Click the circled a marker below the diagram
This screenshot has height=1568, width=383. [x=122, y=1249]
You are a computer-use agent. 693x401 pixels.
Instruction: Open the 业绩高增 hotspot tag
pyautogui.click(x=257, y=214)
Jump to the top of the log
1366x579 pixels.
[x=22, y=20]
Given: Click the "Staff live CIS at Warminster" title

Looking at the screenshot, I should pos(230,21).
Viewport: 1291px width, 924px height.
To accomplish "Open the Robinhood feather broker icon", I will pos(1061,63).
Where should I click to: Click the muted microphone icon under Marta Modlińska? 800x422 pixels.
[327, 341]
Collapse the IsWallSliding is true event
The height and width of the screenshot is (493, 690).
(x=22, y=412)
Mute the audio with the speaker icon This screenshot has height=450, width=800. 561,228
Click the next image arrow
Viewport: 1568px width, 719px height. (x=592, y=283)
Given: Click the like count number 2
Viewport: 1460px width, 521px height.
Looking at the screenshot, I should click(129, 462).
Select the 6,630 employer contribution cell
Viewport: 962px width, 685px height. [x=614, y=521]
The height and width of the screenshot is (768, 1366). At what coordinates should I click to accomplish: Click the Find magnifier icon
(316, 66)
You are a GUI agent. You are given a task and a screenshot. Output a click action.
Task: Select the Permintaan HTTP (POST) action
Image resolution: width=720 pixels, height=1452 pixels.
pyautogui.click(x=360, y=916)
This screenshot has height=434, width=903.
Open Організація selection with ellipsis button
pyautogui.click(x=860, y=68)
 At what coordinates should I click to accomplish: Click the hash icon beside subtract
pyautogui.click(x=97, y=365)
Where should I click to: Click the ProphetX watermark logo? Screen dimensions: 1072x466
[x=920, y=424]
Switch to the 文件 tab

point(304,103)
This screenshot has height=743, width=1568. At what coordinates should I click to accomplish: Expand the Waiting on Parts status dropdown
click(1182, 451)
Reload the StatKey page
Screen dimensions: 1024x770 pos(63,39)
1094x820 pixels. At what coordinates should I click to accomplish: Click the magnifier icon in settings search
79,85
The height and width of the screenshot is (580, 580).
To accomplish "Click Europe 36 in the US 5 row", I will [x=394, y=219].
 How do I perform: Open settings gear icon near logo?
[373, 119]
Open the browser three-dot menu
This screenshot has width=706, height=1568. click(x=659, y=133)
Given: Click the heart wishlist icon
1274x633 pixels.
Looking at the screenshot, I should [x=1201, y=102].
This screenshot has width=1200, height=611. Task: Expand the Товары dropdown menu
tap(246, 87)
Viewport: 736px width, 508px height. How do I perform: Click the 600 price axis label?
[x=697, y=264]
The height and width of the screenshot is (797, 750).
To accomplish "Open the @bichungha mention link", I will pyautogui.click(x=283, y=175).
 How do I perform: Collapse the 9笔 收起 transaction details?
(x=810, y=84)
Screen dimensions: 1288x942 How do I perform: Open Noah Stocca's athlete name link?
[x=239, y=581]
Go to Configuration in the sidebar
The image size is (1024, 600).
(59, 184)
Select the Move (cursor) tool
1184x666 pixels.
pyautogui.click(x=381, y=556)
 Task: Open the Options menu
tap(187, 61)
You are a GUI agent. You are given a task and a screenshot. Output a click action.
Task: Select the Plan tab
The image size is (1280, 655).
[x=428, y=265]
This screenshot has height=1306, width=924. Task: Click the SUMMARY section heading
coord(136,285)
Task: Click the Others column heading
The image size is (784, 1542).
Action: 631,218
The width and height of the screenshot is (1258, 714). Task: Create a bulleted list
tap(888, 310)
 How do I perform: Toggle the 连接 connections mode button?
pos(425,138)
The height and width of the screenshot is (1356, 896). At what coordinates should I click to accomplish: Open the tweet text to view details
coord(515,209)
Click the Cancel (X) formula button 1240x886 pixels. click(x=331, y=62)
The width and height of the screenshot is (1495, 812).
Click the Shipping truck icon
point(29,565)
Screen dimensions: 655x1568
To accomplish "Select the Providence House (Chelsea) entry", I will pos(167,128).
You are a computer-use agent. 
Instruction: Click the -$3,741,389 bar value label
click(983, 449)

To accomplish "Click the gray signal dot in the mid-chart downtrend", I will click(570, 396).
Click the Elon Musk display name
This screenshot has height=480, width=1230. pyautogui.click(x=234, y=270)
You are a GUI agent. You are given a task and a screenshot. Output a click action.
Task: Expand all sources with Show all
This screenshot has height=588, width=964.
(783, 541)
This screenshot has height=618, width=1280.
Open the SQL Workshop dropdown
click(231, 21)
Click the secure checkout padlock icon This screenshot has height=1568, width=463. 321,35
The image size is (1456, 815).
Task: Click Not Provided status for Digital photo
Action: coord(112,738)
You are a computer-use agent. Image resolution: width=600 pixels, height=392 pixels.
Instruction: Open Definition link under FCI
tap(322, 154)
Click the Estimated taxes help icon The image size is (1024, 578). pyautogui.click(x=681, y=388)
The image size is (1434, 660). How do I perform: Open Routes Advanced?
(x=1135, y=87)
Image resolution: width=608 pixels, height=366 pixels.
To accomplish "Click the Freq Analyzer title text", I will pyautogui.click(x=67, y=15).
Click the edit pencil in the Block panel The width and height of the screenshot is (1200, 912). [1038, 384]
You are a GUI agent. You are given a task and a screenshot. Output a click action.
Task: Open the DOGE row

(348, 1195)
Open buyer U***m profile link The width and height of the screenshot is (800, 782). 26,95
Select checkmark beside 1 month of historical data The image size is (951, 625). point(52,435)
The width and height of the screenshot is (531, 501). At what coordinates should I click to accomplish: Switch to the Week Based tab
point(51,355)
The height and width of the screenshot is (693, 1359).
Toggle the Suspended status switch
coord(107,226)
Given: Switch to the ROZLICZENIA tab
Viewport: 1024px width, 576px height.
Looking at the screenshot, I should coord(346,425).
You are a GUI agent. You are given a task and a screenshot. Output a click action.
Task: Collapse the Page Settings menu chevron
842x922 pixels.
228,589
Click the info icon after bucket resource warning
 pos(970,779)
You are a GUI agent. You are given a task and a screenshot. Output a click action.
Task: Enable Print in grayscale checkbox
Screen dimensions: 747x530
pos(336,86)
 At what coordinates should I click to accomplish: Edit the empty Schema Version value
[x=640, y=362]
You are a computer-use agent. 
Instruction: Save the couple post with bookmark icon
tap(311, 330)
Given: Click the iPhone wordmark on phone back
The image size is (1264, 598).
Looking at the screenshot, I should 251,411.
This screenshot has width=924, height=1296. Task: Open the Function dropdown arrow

* [Work request]: Take the data above and reproduce it exactly.

* [Output of the exercise]:
Click the circled a marker below the diagram
This screenshot has height=1568, width=383. [x=122, y=1249]
You are a computer-use agent. 693x401 pixels.
Instruction: Open the 业绩高增 hotspot tag
pyautogui.click(x=257, y=214)
Jump to the top of the log
1366x579 pixels.
[x=22, y=20]
Given: Click the "Staff live CIS at Warminster" title

Looking at the screenshot, I should pos(230,21).
Viewport: 1291px width, 924px height.
To accomplish "Open the Robinhood feather broker icon", I will pos(1061,63).
Where should I click to: Click the muted microphone icon under Marta Modlińska? 800x422 pixels.
[327, 341]
Collapse the IsWallSliding is true event
The height and width of the screenshot is (493, 690).
(x=22, y=412)
Mute the audio with the speaker icon This screenshot has height=450, width=800. 561,228
Click the next image arrow
Viewport: 1568px width, 719px height. (x=592, y=283)
Given: Click the like count number 2
Viewport: 1460px width, 521px height.
Looking at the screenshot, I should click(129, 462).
Select the 6,630 employer contribution cell
Viewport: 962px width, 685px height. [x=614, y=521]
The height and width of the screenshot is (768, 1366). At what coordinates should I click to accomplish: Click the Find magnifier icon
(316, 66)
You are a GUI agent. You are given a task and a screenshot. Output a click action.
Task: Select the Permintaan HTTP (POST) action
Image resolution: width=720 pixels, height=1452 pixels.
pyautogui.click(x=360, y=916)
This screenshot has height=434, width=903.
Open Організація selection with ellipsis button
pyautogui.click(x=860, y=68)
 At what coordinates should I click to accomplish: Click the hash icon beside subtract
pyautogui.click(x=97, y=365)
Where should I click to: Click the ProphetX watermark logo? Screen dimensions: 1072x466
[x=920, y=424]
Switch to the 文件 tab

point(304,103)
This screenshot has height=743, width=1568. At what coordinates should I click to accomplish: Expand the Waiting on Parts status dropdown
click(1182, 451)
Reload the StatKey page
Screen dimensions: 1024x770 pos(63,39)
1094x820 pixels. At what coordinates should I click to accomplish: Click the magnifier icon in settings search
79,85
The height and width of the screenshot is (580, 580).
To accomplish "Click Europe 36 in the US 5 row", I will [x=394, y=219].
 How do I perform: Open settings gear icon near logo?
[373, 119]
Open the browser three-dot menu
This screenshot has width=706, height=1568. click(x=659, y=133)
Given: Click the heart wishlist icon
1274x633 pixels.
Looking at the screenshot, I should [x=1201, y=102].
This screenshot has width=1200, height=611. Task: Expand the Товары dropdown menu
tap(246, 87)
Viewport: 736px width, 508px height. How do I perform: Click the 600 price axis label?
[x=697, y=264]
The height and width of the screenshot is (797, 750).
To accomplish "Open the @bichungha mention link", I will pyautogui.click(x=283, y=175).
 How do I perform: Collapse the 9笔 收起 transaction details?
(x=810, y=84)
Screen dimensions: 1288x942 How do I perform: Open Noah Stocca's athlete name link?
[x=239, y=581]
Go to Configuration in the sidebar
The image size is (1024, 600).
(59, 184)
Select the Move (cursor) tool
1184x666 pixels.
pyautogui.click(x=381, y=556)
 Task: Open the Options menu
tap(187, 61)
You are a GUI agent. You are given a task and a screenshot. Output a click action.
Task: Select the Plan tab
The image size is (1280, 655).
[x=428, y=265]
This screenshot has height=1306, width=924. Task: Click the SUMMARY section heading
coord(136,285)
Task: Click the Others column heading
The image size is (784, 1542).
Action: 631,218
The width and height of the screenshot is (1258, 714). Task: Create a bulleted list
tap(888, 310)
 How do I perform: Toggle the 连接 connections mode button?
pos(425,138)
The height and width of the screenshot is (1356, 896). At what coordinates should I click to accomplish: Open the tweet text to view details
coord(515,209)
Click the Cancel (X) formula button 1240x886 pixels. click(x=331, y=62)
The width and height of the screenshot is (1495, 812).
Click the Shipping truck icon
point(29,565)
Screen dimensions: 655x1568
To accomplish "Select the Providence House (Chelsea) entry", I will pos(167,128).
You are a computer-use agent. 
Instruction: Click the -$3,741,389 bar value label
click(983, 449)

To accomplish "Click the gray signal dot in the mid-chart downtrend", I will click(570, 396).
Click the Elon Musk display name
This screenshot has height=480, width=1230. pyautogui.click(x=234, y=270)
You are a GUI agent. You are given a task and a screenshot. Output a click action.
Task: Expand all sources with Show all
This screenshot has height=588, width=964.
(783, 541)
This screenshot has height=618, width=1280.
Open the SQL Workshop dropdown
click(231, 21)
Click the secure checkout padlock icon This screenshot has height=1568, width=463. 321,35
The image size is (1456, 815).
Task: Click Not Provided status for Digital photo
Action: coord(112,738)
You are a computer-use agent. Image resolution: width=600 pixels, height=392 pixels.
Instruction: Open Definition link under FCI
tap(322, 154)
Click the Estimated taxes help icon The image size is (1024, 578). pyautogui.click(x=681, y=388)
The image size is (1434, 660). How do I perform: Open Routes Advanced?
(x=1135, y=87)
Image resolution: width=608 pixels, height=366 pixels.
To accomplish "Click the Freq Analyzer title text", I will pyautogui.click(x=67, y=15).
Click the edit pencil in the Block panel The width and height of the screenshot is (1200, 912). [1038, 384]
You are a GUI agent. You are given a task and a screenshot. Output a click action.
Task: Open the DOGE row

(348, 1195)
Open buyer U***m profile link The width and height of the screenshot is (800, 782). 26,95
Select checkmark beside 1 month of historical data The image size is (951, 625). point(52,435)
The width and height of the screenshot is (531, 501). At what coordinates should I click to accomplish: Switch to the Week Based tab
point(51,355)
The height and width of the screenshot is (693, 1359).
Toggle the Suspended status switch
coord(107,226)
Given: Switch to the ROZLICZENIA tab
Viewport: 1024px width, 576px height.
Looking at the screenshot, I should coord(346,425).
You are a GUI agent. You are given a task and a screenshot. Output a click action.
Task: Collapse the Page Settings menu chevron
842x922 pixels.
228,589
Click the info icon after bucket resource warning
 pos(970,779)
You are a GUI agent. You are given a task and a screenshot. Output a click action.
Task: Enable Print in grayscale checkbox
Screen dimensions: 747x530
pos(336,86)
 At what coordinates should I click to accomplish: Edit the empty Schema Version value
[x=640, y=362]
You are a computer-use agent. 
Instruction: Save the couple post with bookmark icon
tap(311, 330)
Given: Click the iPhone wordmark on phone back
The image size is (1264, 598).
Looking at the screenshot, I should 251,411.
This screenshot has width=924, height=1296. Task: Open the Function dropdown arrow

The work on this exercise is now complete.